Stored items from a collection
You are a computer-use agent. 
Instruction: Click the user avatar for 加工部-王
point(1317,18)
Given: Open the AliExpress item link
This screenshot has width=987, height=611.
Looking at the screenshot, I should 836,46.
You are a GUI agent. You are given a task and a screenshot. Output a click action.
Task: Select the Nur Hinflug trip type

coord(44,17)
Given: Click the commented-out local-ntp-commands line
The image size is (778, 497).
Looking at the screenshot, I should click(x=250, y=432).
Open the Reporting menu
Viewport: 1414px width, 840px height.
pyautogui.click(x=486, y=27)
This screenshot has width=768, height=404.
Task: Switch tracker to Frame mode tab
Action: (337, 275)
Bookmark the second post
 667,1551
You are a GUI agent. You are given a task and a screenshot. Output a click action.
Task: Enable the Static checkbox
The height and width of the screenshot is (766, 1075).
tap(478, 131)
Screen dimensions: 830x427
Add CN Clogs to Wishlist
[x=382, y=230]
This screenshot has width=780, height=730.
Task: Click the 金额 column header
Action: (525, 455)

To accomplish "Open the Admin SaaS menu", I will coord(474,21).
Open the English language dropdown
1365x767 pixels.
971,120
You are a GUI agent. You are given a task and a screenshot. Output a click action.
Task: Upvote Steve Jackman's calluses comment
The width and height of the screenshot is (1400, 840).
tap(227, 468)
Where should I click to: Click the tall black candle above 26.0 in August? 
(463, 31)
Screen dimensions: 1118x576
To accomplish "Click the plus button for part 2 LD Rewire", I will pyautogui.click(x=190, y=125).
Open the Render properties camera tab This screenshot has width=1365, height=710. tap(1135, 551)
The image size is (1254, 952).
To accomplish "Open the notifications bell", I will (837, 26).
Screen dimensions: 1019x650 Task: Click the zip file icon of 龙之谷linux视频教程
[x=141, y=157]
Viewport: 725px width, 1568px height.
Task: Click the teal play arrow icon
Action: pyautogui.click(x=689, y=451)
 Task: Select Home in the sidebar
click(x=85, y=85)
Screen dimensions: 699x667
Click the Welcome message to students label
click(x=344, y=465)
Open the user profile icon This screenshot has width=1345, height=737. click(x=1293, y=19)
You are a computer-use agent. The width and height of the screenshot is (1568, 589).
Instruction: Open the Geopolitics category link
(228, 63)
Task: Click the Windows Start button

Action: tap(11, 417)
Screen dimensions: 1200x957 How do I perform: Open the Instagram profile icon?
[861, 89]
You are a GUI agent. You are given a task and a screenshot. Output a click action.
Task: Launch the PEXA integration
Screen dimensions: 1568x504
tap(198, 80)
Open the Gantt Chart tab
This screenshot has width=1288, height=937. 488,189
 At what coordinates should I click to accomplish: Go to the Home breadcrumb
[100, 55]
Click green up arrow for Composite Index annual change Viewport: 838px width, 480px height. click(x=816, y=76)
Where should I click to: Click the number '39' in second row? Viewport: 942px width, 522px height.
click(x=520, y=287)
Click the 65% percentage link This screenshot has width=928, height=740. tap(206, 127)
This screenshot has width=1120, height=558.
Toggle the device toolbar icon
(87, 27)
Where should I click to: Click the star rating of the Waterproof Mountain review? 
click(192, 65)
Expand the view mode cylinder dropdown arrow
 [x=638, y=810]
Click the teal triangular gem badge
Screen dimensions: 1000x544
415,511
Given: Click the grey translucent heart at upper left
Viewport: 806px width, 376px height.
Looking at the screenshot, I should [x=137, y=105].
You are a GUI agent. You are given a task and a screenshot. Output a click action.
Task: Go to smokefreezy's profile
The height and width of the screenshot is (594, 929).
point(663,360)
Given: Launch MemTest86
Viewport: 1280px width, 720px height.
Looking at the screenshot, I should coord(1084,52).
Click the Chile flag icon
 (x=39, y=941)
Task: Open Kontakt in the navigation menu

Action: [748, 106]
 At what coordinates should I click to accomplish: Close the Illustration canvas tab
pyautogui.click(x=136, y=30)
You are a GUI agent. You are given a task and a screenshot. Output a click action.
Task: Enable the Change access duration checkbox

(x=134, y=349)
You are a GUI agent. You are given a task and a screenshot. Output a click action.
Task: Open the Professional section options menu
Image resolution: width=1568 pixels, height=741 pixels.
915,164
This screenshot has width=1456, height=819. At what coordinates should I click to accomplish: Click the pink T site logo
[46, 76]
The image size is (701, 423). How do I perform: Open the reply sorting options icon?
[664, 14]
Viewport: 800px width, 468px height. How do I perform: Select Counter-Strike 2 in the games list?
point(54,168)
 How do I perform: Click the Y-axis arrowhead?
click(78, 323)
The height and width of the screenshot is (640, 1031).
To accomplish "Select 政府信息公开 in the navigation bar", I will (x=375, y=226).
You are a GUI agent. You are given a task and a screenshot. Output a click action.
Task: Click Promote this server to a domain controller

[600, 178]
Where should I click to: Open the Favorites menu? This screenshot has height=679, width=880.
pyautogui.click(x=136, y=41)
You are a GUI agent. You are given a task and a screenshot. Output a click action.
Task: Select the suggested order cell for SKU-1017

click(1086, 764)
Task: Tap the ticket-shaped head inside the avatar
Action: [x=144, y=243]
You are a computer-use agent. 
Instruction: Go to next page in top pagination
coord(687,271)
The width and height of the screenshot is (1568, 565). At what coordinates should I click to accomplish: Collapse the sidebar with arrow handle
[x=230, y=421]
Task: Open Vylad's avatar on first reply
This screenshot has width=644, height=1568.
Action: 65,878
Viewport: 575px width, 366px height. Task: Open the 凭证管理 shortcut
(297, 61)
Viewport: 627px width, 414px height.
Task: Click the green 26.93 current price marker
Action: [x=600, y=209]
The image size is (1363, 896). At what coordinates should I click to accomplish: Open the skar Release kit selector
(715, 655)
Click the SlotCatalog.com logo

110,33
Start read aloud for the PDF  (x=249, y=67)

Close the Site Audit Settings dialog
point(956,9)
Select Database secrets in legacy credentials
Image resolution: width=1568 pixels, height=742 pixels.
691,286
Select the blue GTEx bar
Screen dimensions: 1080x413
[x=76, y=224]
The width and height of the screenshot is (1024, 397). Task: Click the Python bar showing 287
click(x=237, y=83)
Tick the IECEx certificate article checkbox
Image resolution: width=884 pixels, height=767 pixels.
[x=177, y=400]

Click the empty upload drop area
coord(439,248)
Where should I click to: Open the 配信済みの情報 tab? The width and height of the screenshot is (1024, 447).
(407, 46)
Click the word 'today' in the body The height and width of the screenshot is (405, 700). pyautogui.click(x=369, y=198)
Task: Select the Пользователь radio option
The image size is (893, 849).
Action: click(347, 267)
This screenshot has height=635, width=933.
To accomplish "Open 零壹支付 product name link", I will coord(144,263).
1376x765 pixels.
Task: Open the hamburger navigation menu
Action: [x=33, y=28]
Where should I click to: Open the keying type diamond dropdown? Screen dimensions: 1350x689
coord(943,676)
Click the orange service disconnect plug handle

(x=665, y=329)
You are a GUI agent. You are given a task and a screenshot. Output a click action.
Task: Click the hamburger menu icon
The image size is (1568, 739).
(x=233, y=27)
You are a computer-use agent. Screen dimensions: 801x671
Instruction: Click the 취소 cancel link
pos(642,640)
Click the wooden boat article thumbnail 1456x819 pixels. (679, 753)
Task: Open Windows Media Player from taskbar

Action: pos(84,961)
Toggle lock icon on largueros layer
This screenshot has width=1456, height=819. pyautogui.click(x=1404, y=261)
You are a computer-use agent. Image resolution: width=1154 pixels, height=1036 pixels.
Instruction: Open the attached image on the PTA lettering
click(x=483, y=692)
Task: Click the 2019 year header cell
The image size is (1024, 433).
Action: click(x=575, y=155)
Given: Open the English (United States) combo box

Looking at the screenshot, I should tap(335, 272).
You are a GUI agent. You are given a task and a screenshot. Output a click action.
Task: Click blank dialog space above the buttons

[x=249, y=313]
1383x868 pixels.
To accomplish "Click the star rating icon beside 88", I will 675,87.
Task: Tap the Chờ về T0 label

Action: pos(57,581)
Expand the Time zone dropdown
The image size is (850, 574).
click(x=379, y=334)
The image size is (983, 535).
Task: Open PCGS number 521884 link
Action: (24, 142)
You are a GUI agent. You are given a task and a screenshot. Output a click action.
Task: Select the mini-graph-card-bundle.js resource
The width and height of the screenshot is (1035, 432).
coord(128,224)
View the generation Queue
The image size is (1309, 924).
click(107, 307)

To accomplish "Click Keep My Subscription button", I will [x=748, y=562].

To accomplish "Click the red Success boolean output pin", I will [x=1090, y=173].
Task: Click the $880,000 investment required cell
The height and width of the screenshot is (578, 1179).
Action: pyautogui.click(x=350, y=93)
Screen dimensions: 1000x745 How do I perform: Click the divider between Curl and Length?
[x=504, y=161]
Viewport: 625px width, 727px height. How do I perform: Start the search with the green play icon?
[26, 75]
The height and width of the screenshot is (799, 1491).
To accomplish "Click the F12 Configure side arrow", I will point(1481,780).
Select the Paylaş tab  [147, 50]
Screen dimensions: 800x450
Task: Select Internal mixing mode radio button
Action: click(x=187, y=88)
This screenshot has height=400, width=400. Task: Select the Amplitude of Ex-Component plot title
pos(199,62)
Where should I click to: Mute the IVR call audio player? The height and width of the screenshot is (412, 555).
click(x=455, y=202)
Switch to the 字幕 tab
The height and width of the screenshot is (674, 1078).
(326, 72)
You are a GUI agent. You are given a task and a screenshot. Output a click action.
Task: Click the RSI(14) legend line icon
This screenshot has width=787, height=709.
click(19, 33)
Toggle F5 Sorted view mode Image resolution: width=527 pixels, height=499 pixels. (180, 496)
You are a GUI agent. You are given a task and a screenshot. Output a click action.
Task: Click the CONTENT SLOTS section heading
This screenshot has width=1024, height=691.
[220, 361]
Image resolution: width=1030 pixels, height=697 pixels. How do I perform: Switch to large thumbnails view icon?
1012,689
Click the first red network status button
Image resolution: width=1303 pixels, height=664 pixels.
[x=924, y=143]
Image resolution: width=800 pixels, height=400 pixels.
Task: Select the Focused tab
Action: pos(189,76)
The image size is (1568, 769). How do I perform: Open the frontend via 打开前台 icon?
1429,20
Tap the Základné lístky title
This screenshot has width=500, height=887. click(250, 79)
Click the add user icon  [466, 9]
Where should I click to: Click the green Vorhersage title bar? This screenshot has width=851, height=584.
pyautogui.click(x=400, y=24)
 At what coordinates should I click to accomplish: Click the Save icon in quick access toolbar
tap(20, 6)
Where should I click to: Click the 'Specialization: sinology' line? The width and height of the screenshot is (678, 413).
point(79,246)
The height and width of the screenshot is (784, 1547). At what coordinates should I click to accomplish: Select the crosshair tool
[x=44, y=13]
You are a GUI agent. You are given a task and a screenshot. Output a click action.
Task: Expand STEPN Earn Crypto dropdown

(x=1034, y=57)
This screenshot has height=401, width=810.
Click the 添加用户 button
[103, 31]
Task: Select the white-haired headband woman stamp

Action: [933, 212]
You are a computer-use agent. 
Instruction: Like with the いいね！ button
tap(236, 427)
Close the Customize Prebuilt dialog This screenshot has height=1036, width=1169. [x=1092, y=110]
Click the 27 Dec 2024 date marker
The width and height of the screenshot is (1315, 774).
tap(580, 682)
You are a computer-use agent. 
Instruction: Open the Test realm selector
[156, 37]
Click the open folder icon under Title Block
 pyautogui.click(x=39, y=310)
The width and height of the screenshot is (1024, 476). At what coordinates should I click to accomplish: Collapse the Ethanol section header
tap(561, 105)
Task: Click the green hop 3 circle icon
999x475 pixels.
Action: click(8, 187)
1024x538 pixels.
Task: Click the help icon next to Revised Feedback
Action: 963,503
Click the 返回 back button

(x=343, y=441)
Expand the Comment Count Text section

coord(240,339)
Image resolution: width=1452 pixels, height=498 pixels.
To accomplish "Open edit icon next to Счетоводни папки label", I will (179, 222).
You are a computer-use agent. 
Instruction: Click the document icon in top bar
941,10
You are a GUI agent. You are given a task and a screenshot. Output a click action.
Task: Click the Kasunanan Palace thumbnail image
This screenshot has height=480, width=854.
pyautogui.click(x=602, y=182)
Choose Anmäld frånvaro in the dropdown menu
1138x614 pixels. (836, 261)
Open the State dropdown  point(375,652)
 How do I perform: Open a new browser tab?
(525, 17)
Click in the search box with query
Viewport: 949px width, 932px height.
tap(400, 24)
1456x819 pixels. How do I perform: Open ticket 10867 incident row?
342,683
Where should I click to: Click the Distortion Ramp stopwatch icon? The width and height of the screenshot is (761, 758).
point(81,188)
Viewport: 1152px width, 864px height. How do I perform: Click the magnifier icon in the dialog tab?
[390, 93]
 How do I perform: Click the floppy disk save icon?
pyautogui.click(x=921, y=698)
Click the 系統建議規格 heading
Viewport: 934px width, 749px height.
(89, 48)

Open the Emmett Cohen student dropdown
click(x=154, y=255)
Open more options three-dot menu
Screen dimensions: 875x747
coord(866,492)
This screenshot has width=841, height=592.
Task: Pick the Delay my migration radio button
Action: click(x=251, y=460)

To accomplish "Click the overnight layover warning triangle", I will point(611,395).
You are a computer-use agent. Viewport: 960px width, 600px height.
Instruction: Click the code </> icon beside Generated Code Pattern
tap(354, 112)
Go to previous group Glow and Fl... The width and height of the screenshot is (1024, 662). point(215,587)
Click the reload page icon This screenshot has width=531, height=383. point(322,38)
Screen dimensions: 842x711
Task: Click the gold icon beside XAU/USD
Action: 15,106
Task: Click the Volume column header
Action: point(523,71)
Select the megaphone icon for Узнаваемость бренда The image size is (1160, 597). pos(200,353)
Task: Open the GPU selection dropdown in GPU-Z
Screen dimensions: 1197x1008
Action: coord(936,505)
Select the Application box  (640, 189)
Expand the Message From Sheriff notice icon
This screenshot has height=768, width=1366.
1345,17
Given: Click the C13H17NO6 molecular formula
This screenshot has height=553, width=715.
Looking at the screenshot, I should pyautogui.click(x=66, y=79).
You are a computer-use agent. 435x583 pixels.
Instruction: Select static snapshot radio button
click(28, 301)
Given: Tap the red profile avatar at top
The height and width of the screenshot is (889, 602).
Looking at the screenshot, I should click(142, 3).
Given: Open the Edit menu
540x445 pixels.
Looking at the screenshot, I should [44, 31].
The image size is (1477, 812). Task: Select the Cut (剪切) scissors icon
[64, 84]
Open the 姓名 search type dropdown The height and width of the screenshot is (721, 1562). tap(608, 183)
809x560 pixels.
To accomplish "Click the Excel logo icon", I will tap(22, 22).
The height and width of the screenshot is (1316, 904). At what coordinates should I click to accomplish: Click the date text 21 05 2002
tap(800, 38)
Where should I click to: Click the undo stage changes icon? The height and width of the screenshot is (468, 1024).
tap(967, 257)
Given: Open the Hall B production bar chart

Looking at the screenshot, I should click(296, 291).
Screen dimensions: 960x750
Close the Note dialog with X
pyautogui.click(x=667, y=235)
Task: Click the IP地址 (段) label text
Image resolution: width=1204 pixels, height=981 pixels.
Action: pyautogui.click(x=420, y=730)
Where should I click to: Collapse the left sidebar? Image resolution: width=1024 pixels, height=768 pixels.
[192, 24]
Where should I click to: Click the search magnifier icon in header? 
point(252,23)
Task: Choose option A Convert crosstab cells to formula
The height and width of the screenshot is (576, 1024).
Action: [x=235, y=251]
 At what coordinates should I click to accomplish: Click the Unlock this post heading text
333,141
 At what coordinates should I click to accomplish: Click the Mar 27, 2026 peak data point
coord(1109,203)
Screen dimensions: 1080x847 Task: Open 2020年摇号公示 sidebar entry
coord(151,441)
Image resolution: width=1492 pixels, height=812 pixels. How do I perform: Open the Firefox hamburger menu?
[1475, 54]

*TO DO*
Return, exactly as they stand, the lines from the start of the records above through the line with "The image size is (1254, 952).", both ends included, and no other lines.

*ANSWER TO THIS EXERCISE*
You are a computer-use agent. 
Instruction: Click the user avatar for 加工部-王
point(1317,18)
Given: Open the AliExpress item link
This screenshot has width=987, height=611.
Looking at the screenshot, I should 836,46.
You are a GUI agent. You are given a task and a screenshot. Output a click action.
Task: Select the Nur Hinflug trip type

coord(44,17)
Given: Click the commented-out local-ntp-commands line
The image size is (778, 497).
Looking at the screenshot, I should click(x=250, y=432).
Open the Reporting menu
Viewport: 1414px width, 840px height.
pyautogui.click(x=486, y=27)
This screenshot has width=768, height=404.
Task: Switch tracker to Frame mode tab
Action: (337, 275)
Bookmark the second post
 667,1551
You are a GUI agent. You are given a task and a screenshot. Output a click action.
Task: Enable the Static checkbox
The height and width of the screenshot is (766, 1075).
tap(478, 131)
Screen dimensions: 830x427
Add CN Clogs to Wishlist
[x=382, y=230]
This screenshot has width=780, height=730.
Task: Click the 金额 column header
Action: (525, 455)

To accomplish "Open the Admin SaaS menu", I will coord(474,21).
Open the English language dropdown
1365x767 pixels.
971,120
You are a GUI agent. You are given a task and a screenshot. Output a click action.
Task: Upvote Steve Jackman's calluses comment
The width and height of the screenshot is (1400, 840).
tap(227, 468)
Where should I click to: Click the tall black candle above 26.0 in August? 
(463, 31)
Screen dimensions: 1118x576
To accomplish "Click the plus button for part 2 LD Rewire", I will pyautogui.click(x=190, y=125).
Open the Render properties camera tab This screenshot has width=1365, height=710. tap(1135, 551)
The image size is (1254, 952).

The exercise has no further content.